Genuine apologies would address current injustices

Sid Tan, President of the Chinese Canadian Chinese Council and the B.C. Coalition of Headtax Payers has cautioned, "The historical injustices of the Chinese Head Tax are being replicated today through Canada’s exploitative guest-worker programs and restrictive immigration policies."

"The descendants of these policies will be demanding apologies in future decades. We should deal with this present reality and not just dwell on the past, especially if a history that we are supposed to have learnt from is repeating itself."

Similarly, the Komagata Maru is not a story of one century ago; it is a story about today. News about immigration visa delays and restrictions; daily reports on racial profiling and no-fly lists; escalating workplace raids and deportations; and the Safe Third Country Agreement are the stories of today, happening right now.
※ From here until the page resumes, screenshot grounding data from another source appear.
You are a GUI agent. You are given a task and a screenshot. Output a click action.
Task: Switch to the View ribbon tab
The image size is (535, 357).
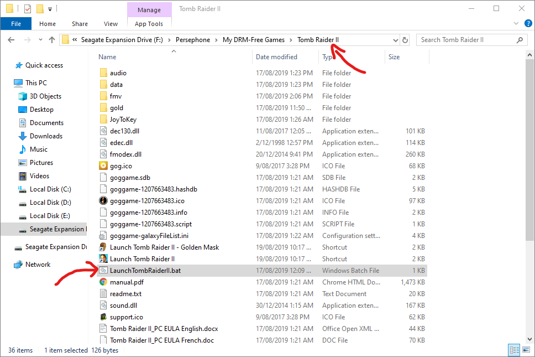click(111, 24)
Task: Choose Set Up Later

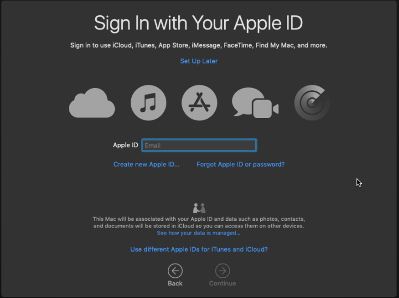Action: tap(199, 61)
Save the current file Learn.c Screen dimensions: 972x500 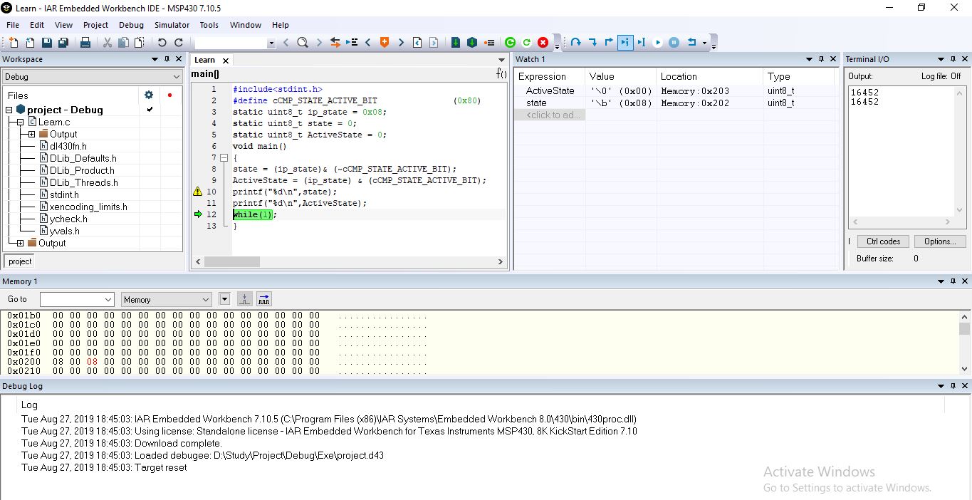click(46, 42)
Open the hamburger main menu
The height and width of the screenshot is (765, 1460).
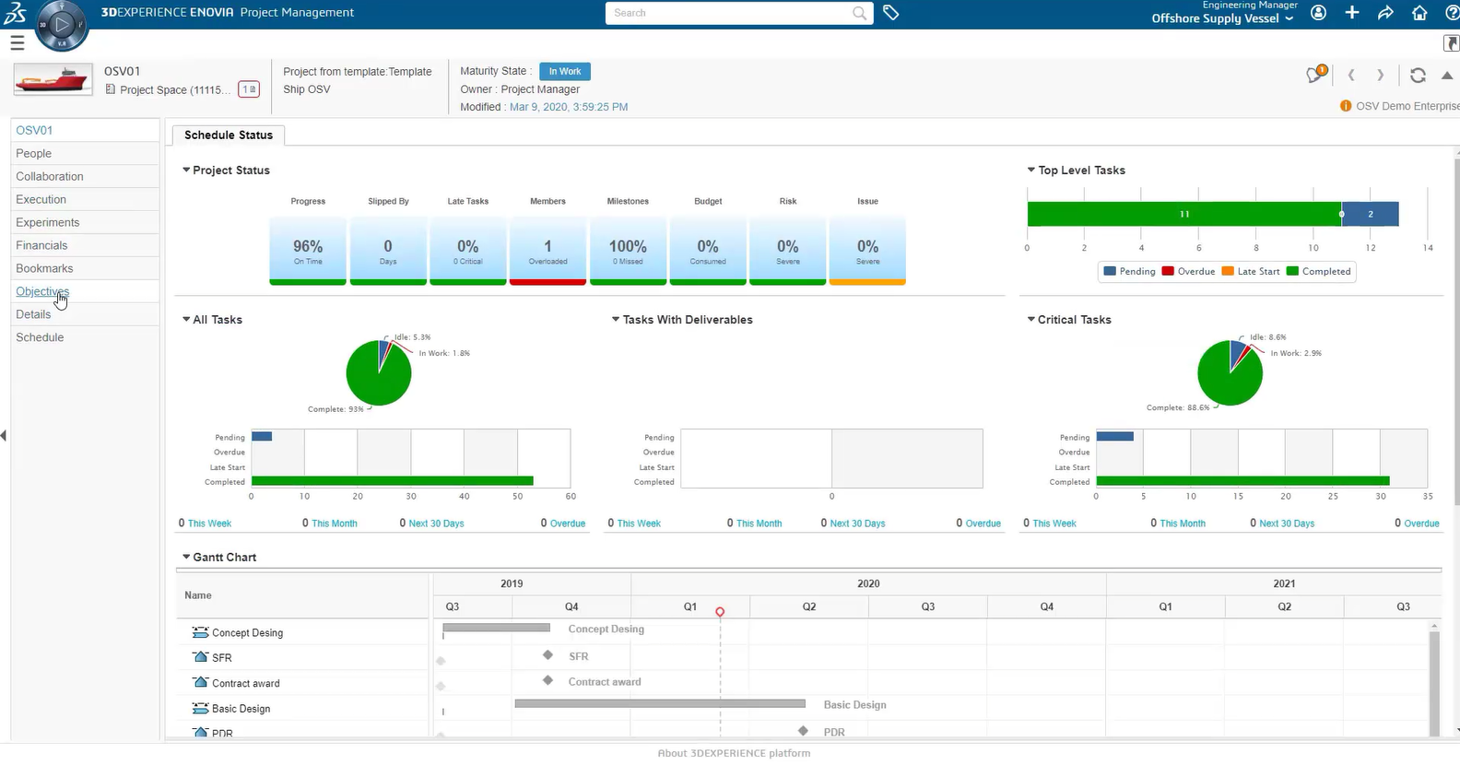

Ali Kazimi’s award-winning film Continuous Journey highlights the clear, yet often suppressed, links between the Continuous Journey Rule of 1908 and the present day Safe Third Country Agreement. This 2004 agreement will not allow (with minor exceptions) asylum-seekers into Canada if they first arrive in the U.S, thus forcing most asylum seekers to make a non-interrupted journey through North America and has resulted in at least a 40 per cent decrease in refugee applications in Canada.

This devastating reality will only change by our determination and dedication to actively struggle against these repressive measures.

The sacrifices of the 376 migrants aboard the Komagata Maru must be honoured. These heroes challenged not only the nature of exclusionary immigration laws of Canada, but, as leaders or sympathizers of the revolutionary pro-independence Ghadr party, they also understood how their treatment in Canada was related to their status as subjects of the global British Empire. In a little known fact, upon return to Calcutta, India in September 1914, the Komagata Maru was stopped by a British gunboat and the passengers were placed under guard. A riot ensued and the British-Indian police opened fired killing a significant number of passengers.

The realities of political and economic migration today are similarly contextualized within a system of global apartheid and neo-liberal rule that demarcates the asymmetrical relations between rich and poor, North and South, citizen and subject.

It is a moral obligation, a moral duty, for human beings to change unjust social orders and to not be easily blinded by the false expectations – and in this case false apologies – rendered by governments to placate us; to always be vigilant; to never be silent or desensitized in the face of injustice; and always to remember that the legacy of the Komagata Maru teaches us that no human being – whether our ancestors or our future generations – deserves less than a full measure of justice and our solidarity.

 

A version of this article originally appeared in the Indo-Canadian Voice.

Harsha Walia is a Vancouver-based activist and writer.